Start of DATA

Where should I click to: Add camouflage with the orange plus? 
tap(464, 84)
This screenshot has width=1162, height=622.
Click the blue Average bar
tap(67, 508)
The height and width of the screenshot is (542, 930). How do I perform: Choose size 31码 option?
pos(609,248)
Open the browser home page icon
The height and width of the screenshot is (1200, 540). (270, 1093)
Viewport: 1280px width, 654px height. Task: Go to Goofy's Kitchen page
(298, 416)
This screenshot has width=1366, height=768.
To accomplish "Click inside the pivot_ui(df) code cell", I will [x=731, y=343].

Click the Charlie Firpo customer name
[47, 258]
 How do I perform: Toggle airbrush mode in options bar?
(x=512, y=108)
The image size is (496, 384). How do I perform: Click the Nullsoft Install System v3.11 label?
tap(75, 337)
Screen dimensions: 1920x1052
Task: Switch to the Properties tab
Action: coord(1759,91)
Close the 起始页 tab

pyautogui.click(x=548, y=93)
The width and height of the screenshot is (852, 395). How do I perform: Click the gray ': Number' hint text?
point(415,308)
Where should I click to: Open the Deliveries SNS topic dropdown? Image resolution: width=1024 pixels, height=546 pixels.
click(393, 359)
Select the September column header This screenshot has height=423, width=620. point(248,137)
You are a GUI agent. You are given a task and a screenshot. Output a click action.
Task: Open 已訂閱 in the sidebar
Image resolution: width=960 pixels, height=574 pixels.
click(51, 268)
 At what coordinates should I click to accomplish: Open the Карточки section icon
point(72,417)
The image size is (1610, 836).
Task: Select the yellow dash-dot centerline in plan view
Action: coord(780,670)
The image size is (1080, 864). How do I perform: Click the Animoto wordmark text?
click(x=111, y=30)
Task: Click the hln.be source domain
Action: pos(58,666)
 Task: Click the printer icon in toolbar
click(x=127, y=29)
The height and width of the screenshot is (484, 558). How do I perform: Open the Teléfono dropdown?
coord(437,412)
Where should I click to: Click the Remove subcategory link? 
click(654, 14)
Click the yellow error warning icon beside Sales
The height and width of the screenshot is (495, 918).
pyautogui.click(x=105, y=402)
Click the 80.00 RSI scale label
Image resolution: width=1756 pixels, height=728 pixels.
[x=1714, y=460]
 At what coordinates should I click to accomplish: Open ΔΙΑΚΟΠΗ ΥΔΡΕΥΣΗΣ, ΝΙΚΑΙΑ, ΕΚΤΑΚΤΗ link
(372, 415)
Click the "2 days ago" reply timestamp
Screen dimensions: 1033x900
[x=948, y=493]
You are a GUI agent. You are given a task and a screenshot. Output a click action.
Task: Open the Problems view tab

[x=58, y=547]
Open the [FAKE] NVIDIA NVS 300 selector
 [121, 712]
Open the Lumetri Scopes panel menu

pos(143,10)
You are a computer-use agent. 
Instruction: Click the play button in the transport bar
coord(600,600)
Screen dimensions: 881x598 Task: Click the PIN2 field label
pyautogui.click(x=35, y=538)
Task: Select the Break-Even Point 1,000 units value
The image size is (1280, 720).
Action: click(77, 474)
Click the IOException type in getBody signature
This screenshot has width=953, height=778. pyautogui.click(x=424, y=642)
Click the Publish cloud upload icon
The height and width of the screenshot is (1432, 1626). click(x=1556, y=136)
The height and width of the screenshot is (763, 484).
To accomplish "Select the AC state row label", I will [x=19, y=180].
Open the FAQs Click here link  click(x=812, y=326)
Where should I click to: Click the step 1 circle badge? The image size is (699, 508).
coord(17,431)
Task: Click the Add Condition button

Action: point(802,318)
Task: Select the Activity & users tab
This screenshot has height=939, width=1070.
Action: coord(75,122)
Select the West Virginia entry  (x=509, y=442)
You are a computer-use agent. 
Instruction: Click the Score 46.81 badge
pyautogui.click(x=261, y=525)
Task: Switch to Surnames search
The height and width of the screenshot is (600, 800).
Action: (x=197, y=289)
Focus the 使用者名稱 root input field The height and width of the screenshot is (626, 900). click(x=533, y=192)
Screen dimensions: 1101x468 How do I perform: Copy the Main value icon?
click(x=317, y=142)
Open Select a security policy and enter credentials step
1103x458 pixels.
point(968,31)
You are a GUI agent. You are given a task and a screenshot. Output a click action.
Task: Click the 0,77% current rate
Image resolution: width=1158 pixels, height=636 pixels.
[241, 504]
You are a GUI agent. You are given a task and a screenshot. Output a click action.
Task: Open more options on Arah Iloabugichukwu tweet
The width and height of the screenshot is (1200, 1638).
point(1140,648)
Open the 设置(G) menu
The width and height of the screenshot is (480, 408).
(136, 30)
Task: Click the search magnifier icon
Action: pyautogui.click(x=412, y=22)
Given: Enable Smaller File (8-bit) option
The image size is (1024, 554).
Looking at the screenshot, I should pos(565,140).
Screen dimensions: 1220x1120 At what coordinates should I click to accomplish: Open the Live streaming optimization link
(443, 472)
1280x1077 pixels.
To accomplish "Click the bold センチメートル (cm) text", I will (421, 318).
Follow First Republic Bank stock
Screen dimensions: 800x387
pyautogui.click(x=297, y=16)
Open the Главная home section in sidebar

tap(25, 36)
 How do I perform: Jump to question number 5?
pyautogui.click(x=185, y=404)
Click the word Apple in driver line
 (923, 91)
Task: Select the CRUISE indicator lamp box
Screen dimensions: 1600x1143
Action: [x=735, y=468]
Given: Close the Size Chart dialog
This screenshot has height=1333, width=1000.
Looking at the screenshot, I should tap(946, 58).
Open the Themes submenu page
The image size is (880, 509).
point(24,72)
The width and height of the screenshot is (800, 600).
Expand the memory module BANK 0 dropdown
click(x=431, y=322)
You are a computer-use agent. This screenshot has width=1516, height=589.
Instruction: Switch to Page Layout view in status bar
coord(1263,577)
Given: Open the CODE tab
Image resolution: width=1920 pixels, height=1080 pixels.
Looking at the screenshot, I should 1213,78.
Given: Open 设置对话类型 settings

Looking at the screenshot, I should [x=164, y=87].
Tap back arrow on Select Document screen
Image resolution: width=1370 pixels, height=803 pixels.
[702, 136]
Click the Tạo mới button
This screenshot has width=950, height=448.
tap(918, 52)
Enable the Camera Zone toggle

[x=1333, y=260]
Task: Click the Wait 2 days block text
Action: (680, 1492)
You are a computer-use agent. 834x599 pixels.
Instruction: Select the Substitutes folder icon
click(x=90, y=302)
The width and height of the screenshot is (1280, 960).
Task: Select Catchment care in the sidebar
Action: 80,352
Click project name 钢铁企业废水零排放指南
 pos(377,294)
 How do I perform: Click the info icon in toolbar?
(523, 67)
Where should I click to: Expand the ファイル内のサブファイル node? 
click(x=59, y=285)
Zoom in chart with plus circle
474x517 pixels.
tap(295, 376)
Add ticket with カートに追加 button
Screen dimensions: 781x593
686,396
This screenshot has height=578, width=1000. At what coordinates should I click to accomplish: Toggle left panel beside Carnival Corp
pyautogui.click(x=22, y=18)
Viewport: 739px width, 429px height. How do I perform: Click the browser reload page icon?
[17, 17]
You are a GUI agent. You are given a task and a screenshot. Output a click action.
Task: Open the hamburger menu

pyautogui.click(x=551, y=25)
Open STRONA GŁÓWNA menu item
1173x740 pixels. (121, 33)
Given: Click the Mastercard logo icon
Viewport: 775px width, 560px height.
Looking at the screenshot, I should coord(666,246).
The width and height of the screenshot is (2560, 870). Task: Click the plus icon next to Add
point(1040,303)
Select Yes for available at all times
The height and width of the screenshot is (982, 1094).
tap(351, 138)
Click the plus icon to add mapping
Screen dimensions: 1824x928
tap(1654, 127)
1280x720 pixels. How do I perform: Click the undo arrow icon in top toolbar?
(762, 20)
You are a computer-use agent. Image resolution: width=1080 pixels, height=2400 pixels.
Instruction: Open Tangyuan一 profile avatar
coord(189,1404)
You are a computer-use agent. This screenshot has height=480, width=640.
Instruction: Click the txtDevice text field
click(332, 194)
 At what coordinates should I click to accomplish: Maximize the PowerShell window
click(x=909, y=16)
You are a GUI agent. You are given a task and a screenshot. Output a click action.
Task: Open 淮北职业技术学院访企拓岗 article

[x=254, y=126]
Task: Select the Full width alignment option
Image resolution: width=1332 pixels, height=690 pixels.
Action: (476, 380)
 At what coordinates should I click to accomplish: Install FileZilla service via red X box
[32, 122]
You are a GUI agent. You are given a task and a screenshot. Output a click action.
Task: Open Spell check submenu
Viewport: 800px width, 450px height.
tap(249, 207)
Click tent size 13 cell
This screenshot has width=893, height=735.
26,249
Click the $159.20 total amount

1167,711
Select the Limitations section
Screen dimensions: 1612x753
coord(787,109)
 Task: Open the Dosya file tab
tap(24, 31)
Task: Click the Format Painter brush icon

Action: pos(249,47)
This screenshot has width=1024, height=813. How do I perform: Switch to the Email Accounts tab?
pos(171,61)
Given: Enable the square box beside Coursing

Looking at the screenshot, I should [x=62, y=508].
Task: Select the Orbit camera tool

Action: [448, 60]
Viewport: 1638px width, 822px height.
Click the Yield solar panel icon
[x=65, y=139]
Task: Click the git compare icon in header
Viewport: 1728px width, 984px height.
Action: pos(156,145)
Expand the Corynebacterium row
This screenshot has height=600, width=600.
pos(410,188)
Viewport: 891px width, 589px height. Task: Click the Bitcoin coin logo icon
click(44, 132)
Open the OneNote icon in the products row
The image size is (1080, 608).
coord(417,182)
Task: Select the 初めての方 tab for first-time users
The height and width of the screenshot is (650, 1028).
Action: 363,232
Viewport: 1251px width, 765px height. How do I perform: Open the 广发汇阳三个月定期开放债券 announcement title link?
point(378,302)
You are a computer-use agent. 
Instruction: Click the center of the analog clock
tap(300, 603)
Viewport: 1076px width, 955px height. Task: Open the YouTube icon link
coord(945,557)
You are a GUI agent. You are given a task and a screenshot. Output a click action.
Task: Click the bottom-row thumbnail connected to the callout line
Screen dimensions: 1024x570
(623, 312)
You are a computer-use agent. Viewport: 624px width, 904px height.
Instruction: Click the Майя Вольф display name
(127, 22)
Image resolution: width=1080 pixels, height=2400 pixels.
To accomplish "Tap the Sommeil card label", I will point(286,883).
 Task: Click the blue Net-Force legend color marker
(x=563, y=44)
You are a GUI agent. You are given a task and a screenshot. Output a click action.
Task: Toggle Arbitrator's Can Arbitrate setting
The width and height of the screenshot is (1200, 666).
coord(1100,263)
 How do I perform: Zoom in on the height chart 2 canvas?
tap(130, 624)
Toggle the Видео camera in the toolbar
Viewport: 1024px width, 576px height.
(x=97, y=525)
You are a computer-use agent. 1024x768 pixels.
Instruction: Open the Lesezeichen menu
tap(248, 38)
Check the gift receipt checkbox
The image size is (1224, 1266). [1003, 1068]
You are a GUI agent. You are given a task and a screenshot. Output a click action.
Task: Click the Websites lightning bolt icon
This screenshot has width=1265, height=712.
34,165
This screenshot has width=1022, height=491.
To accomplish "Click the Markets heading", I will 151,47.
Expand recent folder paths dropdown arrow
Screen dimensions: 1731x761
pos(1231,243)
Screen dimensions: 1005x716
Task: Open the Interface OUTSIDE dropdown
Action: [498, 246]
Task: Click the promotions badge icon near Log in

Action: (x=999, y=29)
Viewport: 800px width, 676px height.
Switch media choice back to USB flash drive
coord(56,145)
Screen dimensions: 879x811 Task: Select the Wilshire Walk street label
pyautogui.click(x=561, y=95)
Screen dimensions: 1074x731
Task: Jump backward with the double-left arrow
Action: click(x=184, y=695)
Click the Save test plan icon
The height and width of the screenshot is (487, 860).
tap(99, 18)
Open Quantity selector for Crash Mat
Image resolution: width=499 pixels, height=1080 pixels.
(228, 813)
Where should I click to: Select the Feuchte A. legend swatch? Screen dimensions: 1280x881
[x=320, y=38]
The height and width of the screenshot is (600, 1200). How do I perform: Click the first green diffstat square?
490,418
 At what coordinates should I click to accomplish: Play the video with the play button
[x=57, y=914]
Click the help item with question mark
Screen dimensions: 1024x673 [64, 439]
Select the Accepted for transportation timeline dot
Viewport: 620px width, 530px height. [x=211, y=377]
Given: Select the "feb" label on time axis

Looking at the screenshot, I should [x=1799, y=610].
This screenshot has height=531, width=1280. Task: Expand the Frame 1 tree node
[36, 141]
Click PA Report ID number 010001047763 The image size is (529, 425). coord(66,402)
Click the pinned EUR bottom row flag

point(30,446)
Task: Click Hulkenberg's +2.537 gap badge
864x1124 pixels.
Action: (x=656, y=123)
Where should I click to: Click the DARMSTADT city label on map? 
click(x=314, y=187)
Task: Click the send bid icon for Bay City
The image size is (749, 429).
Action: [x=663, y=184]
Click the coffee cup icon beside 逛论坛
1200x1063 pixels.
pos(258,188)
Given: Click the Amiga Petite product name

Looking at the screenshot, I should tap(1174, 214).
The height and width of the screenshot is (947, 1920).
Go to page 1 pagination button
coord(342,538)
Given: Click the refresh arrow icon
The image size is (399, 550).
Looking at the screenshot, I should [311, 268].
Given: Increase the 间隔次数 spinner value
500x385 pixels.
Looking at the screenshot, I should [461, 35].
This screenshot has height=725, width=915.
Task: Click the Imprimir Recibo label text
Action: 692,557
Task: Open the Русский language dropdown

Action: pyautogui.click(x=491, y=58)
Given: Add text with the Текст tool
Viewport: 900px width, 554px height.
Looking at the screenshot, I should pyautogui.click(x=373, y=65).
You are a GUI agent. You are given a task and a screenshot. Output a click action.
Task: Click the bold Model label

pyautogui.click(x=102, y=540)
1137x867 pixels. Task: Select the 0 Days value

End of DATA

**EXERCISE INSTRUCTIONS:**
Start at the line with "Go to page 1 pagination button". Give that line and every line after it again, word for word, through the last line above.

**SOLUTION TO THIS EXERCISE:**
Go to page 1 pagination button
coord(342,538)
Given: Click the refresh arrow icon
The image size is (399, 550).
Looking at the screenshot, I should [311, 268].
Given: Increase the 间隔次数 spinner value
500x385 pixels.
Looking at the screenshot, I should [461, 35].
This screenshot has height=725, width=915.
Task: Click the Imprimir Recibo label text
Action: 692,557
Task: Open the Русский language dropdown

Action: pyautogui.click(x=491, y=58)
Given: Add text with the Текст tool
Viewport: 900px width, 554px height.
Looking at the screenshot, I should pyautogui.click(x=373, y=65).
You are a GUI agent. You are given a task and a screenshot. Output a click action.
Task: Click the bold Model label

pyautogui.click(x=102, y=540)
1137x867 pixels. Task: Select the 0 Days value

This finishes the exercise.